For stock investors, the problem is that while market performance is expanding, their portfolios are not. The market capitalization of the top six companies in the US (excluding Tesla) has exceeded the combined market capitalization of the second to seventh largest countries globally (Japan, UK, Canada, France, China, and Switzerland). Six stocks, six countries. Their 18.1% weight is equivalent to the total of 2000 of the smallest companies in the global market.
Such high concentration means that most of the risks are concentrated in a few stocks, making it almost impossible for investors to participate in broader market opportunities. And these overlooked companies appear more attractive in terms of valuation, whether in the US or the global market. Equal-weighted indices (unlike market capitalization-weighted indices) further highlight this valuation advantage. Small stocks are still undervalued compared to historical levels.
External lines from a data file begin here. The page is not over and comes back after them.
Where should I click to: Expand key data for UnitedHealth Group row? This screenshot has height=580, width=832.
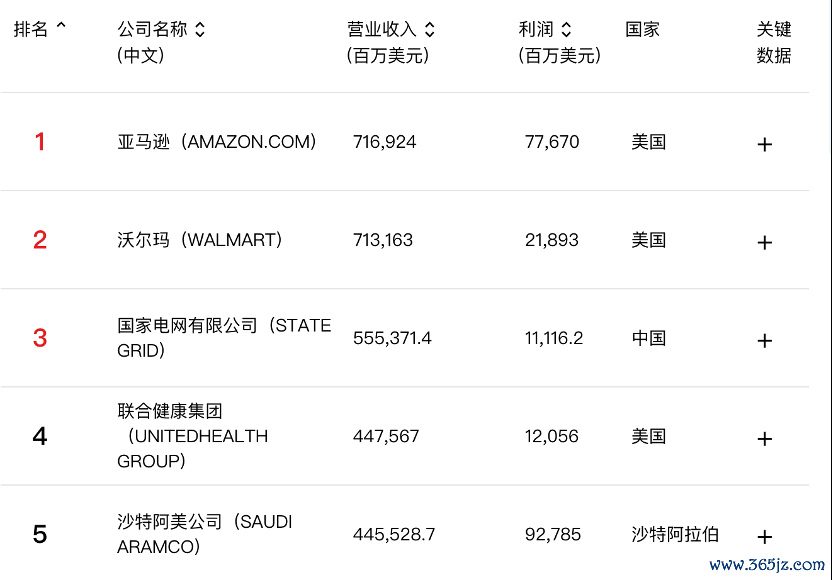point(764,439)
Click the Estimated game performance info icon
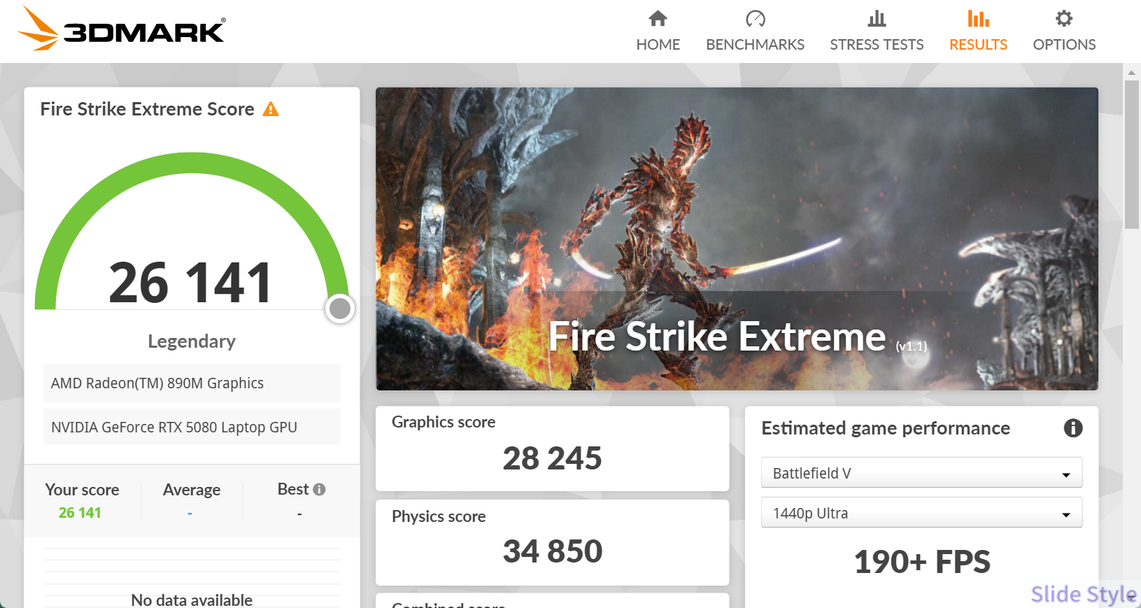The height and width of the screenshot is (608, 1141). point(1073,428)
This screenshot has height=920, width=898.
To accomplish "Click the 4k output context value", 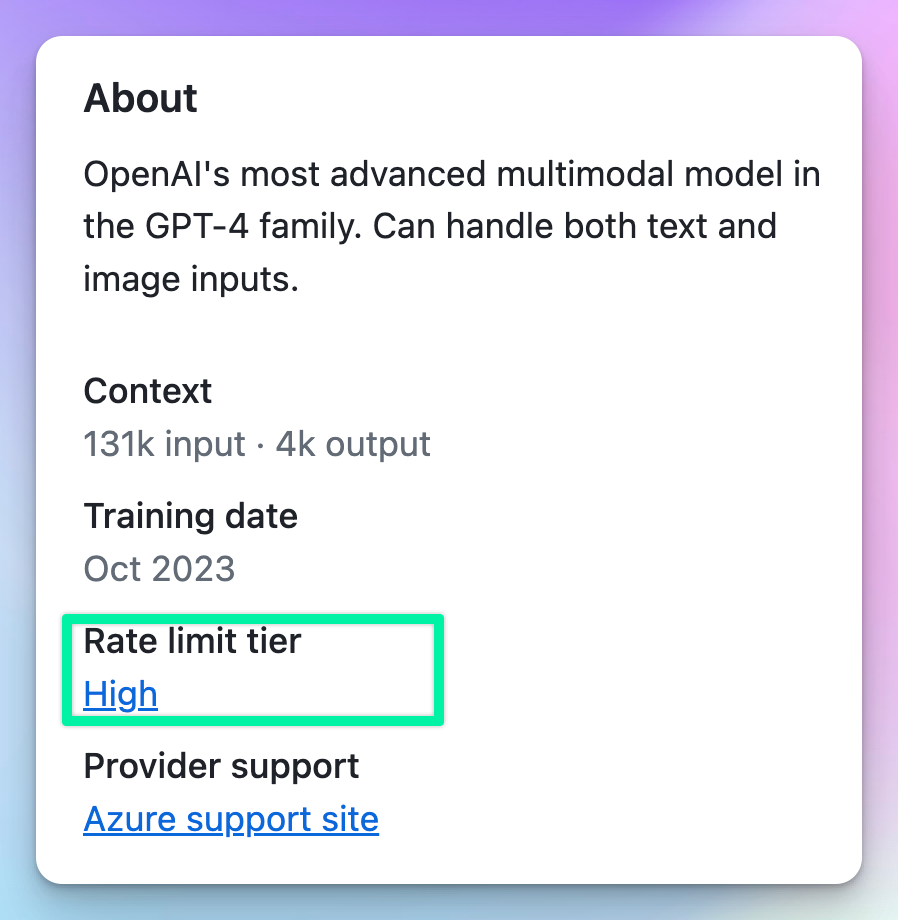I will 352,444.
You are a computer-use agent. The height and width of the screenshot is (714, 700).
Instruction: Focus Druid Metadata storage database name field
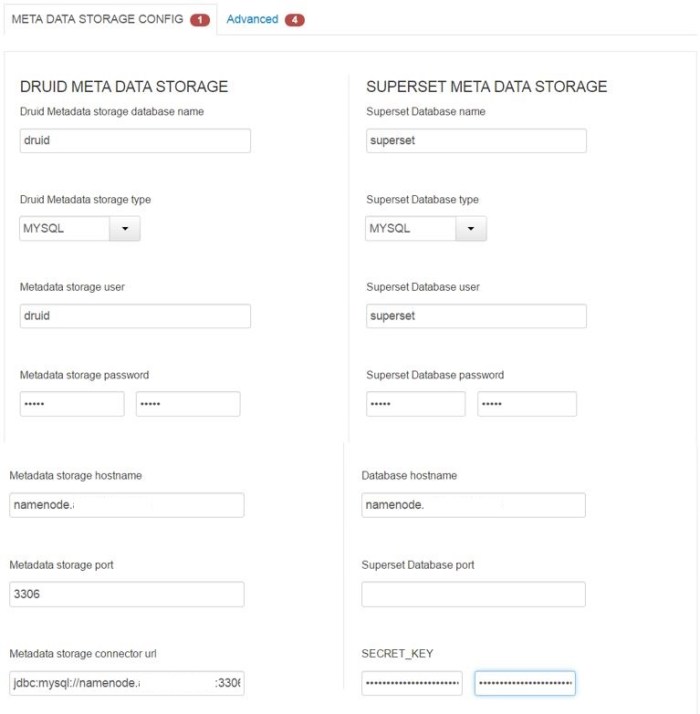(x=135, y=141)
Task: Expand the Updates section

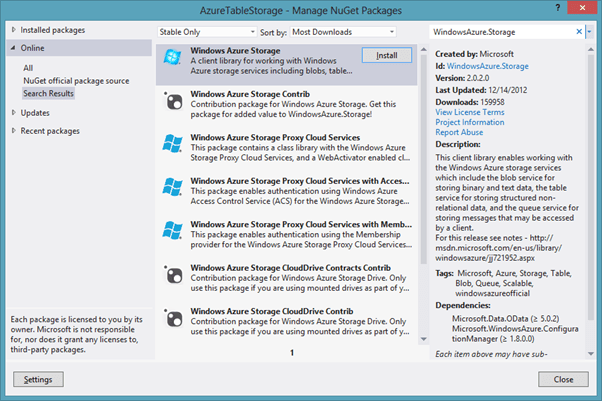Action: click(13, 113)
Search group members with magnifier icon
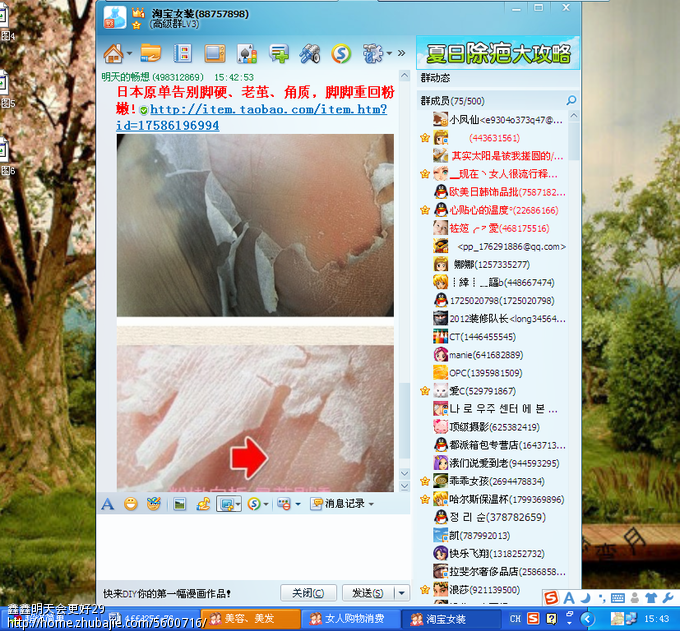Screen dimensions: 680x631 pos(571,101)
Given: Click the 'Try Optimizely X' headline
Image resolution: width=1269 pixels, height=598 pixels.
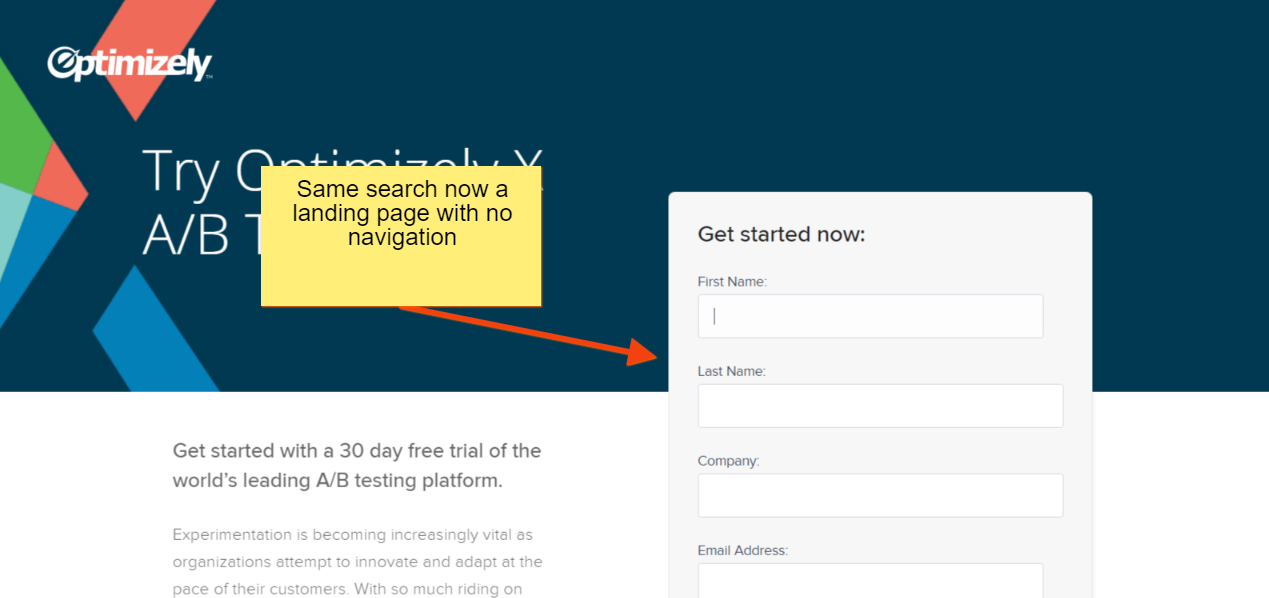Looking at the screenshot, I should coord(342,171).
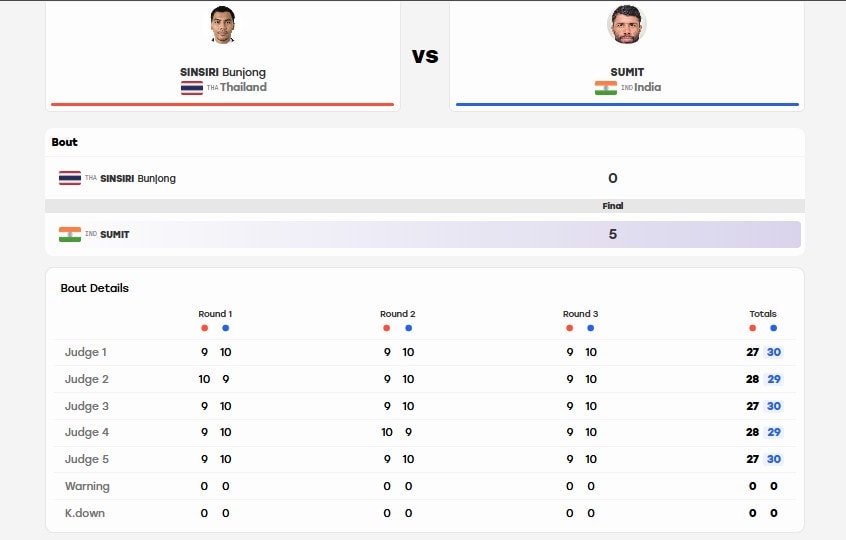Click Sumit's athlete photo
Viewport: 846px width, 540px height.
tap(626, 25)
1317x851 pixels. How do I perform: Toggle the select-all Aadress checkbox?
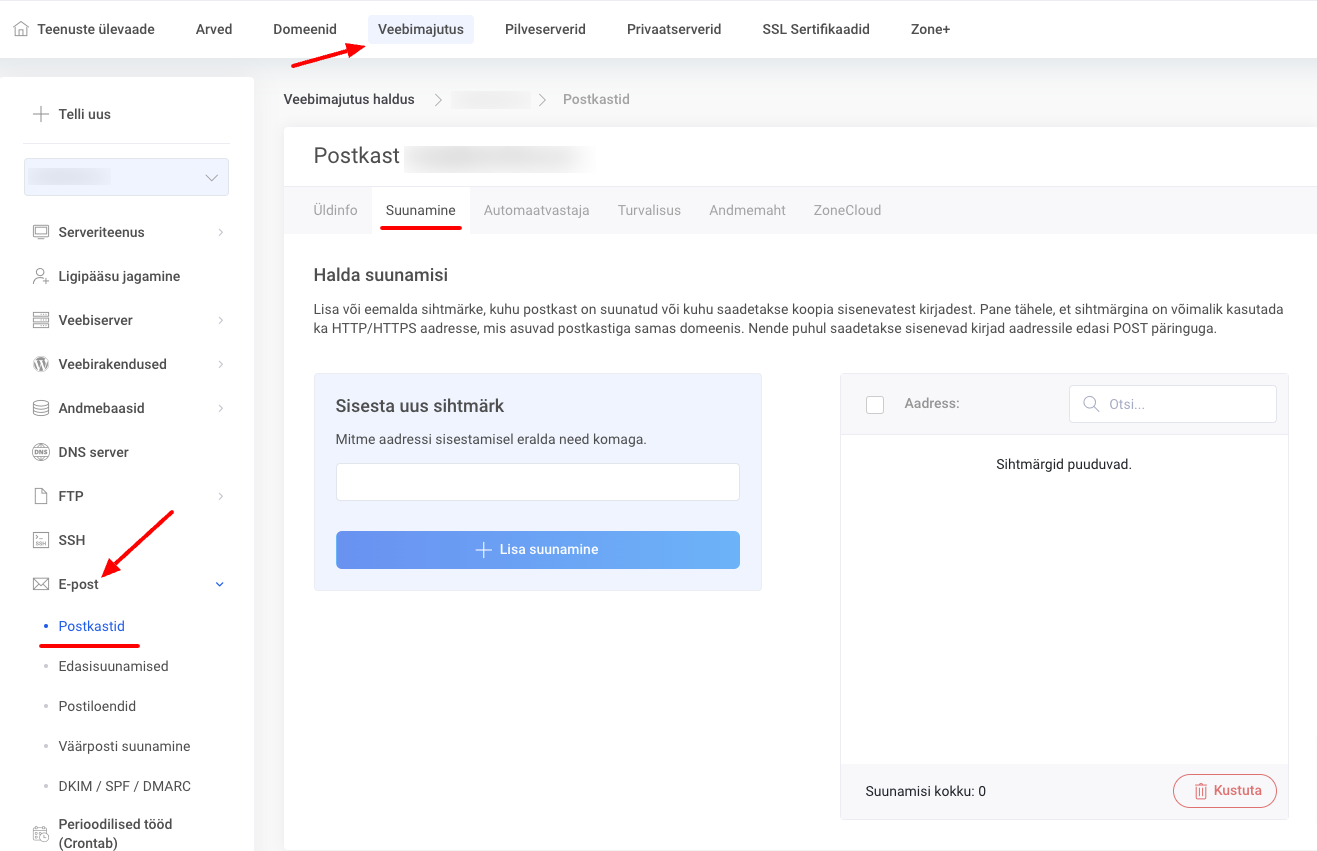tap(875, 404)
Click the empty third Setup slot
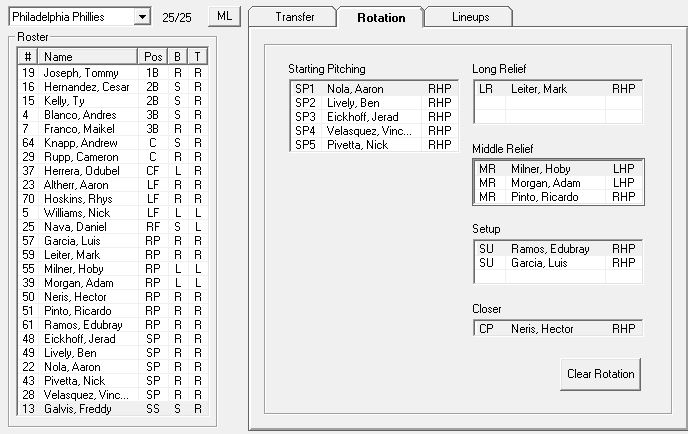Screen dimensions: 688x434 point(558,277)
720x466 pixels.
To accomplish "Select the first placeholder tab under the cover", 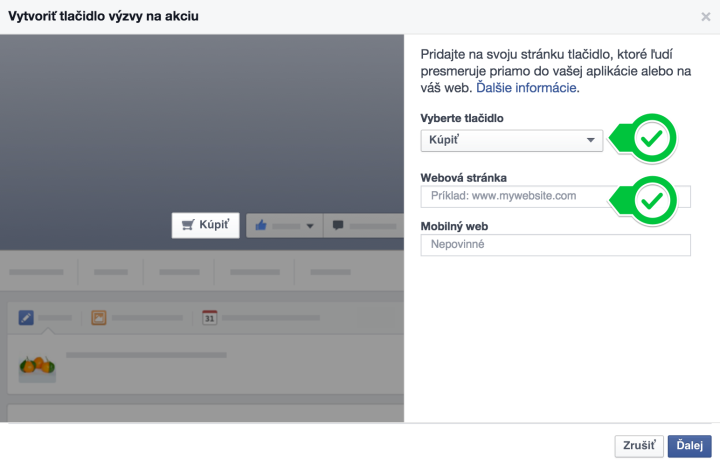I will pyautogui.click(x=36, y=272).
The expansion of market performance beyond the "Big Seven" is not surprising. Very few companies can consistently rank in the top 10 or even the top 100 for several years. Overpriced stocks often reflect overly optimistic expectations for company growth, while other companies are overlooked by the market, with depressed stock prices and overly pessimistic prospects. This phenomenon may continue for a while until more investors get caught up in speculative cycles and the market ultimately returns to rationality. Companies that were previously overlooked may surpass past winners and gradually fall in performance rankings.
Historically, periods of high index concentration (a few companies dominating the market) often indicate that these large companies will perform below average in the future. The equal-weighted version of the stock market has outperformed the market capitalization-weighted version. Despite the opportunities, portfolios are shrinking their allocations to these large companies.
Duncan Lamont cautions investors to be wary of simply comparing valuation indicators from one region to another. Differences in accounting standards and the composition of stock markets in different regions mean that valuation levels in some markets are often higher than others.
For example, because technology stocks have relatively high growth potential, their valuations are typically high. Therefore, markets like the US, which have a large number of technology stocks, often have higher valuations than regions like Europe.
When evaluating cross-market values, it is necessary to establish a reasonable benchmark to overcome the impact of these differences. One method is to evaluate each market relative to its historical valuation levels.
Finally, investors should always remember that past market performance and historical market trends cannot reliably predict the future. Your capital always faces risks, which is inherent in any investment.